I want to rename a column in my pipeline. I am afraid of the effects of doing this downstream of where i make the change.

How can I learn about how my rename will impact my pipeline?

jkane · June 17, 2024, 8:52pm

The data lineage application is useful for this.

If you select multiple nodes in the data lineage app then the second item in this menu turns to a histogram item.

You can then look at the “frequent columns” section and click on each row, it will show you which nodes have that column in the main graph. This makes seeing the impact of changing a column name very easy if the column doesn’t get renamed (otherwise you have to repeat that process with the new names).

Here’s an example of how the graph changes when you select a column:

It’s not fool proof though, some columns might reference that old column name. The only foolproof way to check is to build a pipeline on a branch and see where there are errors.

cdesouza · June 18, 2024, 1:37pm

Another feature I find useful when making major schema changes like column renames or even just logic changes to existing columns is to use the Compare tab under the Dataset Preview UI. This makes it much easier to do a side-by-side comparison of different branches and catch significant changes not just to the schema but also to the column statistics once those are calculated.

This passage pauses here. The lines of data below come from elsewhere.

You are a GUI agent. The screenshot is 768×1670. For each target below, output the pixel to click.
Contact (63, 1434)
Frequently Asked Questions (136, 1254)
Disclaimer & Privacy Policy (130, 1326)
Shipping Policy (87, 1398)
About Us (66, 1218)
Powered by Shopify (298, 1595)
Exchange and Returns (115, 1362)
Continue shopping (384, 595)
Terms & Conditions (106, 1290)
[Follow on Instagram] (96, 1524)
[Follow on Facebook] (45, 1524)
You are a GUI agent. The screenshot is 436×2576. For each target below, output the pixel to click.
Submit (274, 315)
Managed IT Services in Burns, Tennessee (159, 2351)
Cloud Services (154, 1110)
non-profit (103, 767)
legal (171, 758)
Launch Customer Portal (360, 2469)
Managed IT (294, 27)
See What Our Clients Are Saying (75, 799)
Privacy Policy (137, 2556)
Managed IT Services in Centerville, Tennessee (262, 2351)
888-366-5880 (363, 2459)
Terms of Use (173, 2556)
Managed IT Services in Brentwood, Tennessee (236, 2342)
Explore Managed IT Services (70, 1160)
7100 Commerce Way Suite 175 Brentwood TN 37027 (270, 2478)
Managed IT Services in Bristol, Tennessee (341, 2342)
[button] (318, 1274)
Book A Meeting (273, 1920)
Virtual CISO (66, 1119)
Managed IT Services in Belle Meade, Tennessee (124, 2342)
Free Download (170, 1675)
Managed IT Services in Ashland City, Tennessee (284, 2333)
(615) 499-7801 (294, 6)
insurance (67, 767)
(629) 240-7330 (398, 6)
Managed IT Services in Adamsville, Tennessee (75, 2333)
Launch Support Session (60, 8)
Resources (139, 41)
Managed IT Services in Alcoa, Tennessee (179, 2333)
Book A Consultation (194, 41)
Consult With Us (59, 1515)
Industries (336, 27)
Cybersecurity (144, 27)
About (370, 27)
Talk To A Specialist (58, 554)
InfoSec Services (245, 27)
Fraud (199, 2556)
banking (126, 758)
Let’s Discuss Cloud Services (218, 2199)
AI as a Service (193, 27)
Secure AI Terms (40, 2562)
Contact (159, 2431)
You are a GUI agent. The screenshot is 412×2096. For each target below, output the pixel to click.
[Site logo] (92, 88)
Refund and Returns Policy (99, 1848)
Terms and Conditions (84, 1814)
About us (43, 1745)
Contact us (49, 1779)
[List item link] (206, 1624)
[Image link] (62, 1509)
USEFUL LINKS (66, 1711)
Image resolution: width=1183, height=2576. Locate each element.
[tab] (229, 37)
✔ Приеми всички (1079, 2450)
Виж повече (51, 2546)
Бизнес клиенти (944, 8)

Like you said, building your changes on a branch is the recommended way to test them before merging back into the main branch and effecting changes to your production pipelines. You’ll also want to add more in-depth checks like those using the Compare tab to catch unforeseen changes downstream that do not produce errors when you run the pipeline on your branch. As an example, an error will not be thrown if you try to rename a column that doesn’t exist in your input. So if you change the name of a column that is itself renamed somewhere in the downstream pipeline, the datasets in the downstream pipeline will now have that column removed.